**STUDY MATERIAL:**
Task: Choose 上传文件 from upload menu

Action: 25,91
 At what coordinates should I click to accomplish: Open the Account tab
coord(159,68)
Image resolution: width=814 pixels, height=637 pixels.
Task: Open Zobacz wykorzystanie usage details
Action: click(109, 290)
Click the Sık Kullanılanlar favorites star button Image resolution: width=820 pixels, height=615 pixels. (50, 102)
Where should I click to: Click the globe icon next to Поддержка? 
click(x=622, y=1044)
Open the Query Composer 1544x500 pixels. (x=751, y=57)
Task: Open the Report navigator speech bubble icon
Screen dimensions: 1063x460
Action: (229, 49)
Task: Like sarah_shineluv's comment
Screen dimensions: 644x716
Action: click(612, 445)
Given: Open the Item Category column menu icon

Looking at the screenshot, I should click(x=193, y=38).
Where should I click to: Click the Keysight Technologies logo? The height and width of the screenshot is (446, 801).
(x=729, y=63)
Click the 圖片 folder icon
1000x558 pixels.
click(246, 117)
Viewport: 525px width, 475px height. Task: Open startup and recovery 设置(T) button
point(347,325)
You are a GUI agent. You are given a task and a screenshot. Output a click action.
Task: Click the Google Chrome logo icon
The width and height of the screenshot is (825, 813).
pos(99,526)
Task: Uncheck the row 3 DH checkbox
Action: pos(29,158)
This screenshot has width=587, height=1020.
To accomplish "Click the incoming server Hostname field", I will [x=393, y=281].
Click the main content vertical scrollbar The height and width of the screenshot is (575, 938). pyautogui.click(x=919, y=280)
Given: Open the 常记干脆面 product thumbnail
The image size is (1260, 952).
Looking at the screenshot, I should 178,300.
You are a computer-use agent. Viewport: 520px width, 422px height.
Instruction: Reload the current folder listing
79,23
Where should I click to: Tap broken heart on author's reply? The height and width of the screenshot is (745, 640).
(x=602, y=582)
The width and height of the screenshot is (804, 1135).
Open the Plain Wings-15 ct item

**TASK STATEMENT:**
Pull out each record as written and restate it exactly.

**TASK OUTPUT:**
Task: Choose 上传文件 from upload menu

Action: 25,91
 At what coordinates should I click to accomplish: Open the Account tab
coord(159,68)
Image resolution: width=814 pixels, height=637 pixels.
Task: Open Zobacz wykorzystanie usage details
Action: click(109, 290)
Click the Sık Kullanılanlar favorites star button Image resolution: width=820 pixels, height=615 pixels. (50, 102)
Where should I click to: Click the globe icon next to Поддержка? 
click(x=622, y=1044)
Open the Query Composer 1544x500 pixels. (x=751, y=57)
Task: Open the Report navigator speech bubble icon
Screen dimensions: 1063x460
Action: (229, 49)
Task: Like sarah_shineluv's comment
Screen dimensions: 644x716
Action: click(612, 445)
Given: Open the Item Category column menu icon

Looking at the screenshot, I should click(x=193, y=38).
Where should I click to: Click the Keysight Technologies logo? The height and width of the screenshot is (446, 801).
(x=729, y=63)
Click the 圖片 folder icon
1000x558 pixels.
click(246, 117)
Viewport: 525px width, 475px height. Task: Open startup and recovery 设置(T) button
point(347,325)
You are a GUI agent. You are given a task and a screenshot. Output a click action.
Task: Click the Google Chrome logo icon
The width and height of the screenshot is (825, 813).
pos(99,526)
Task: Uncheck the row 3 DH checkbox
Action: pos(29,158)
This screenshot has width=587, height=1020.
To accomplish "Click the incoming server Hostname field", I will [x=393, y=281].
Click the main content vertical scrollbar The height and width of the screenshot is (575, 938). pyautogui.click(x=919, y=280)
Given: Open the 常记干脆面 product thumbnail
The image size is (1260, 952).
Looking at the screenshot, I should 178,300.
You are a computer-use agent. Viewport: 520px width, 422px height.
Instruction: Reload the current folder listing
79,23
Where should I click to: Tap broken heart on author's reply? The height and width of the screenshot is (745, 640).
(x=602, y=582)
The width and height of the screenshot is (804, 1135).
Open the Plain Wings-15 ct item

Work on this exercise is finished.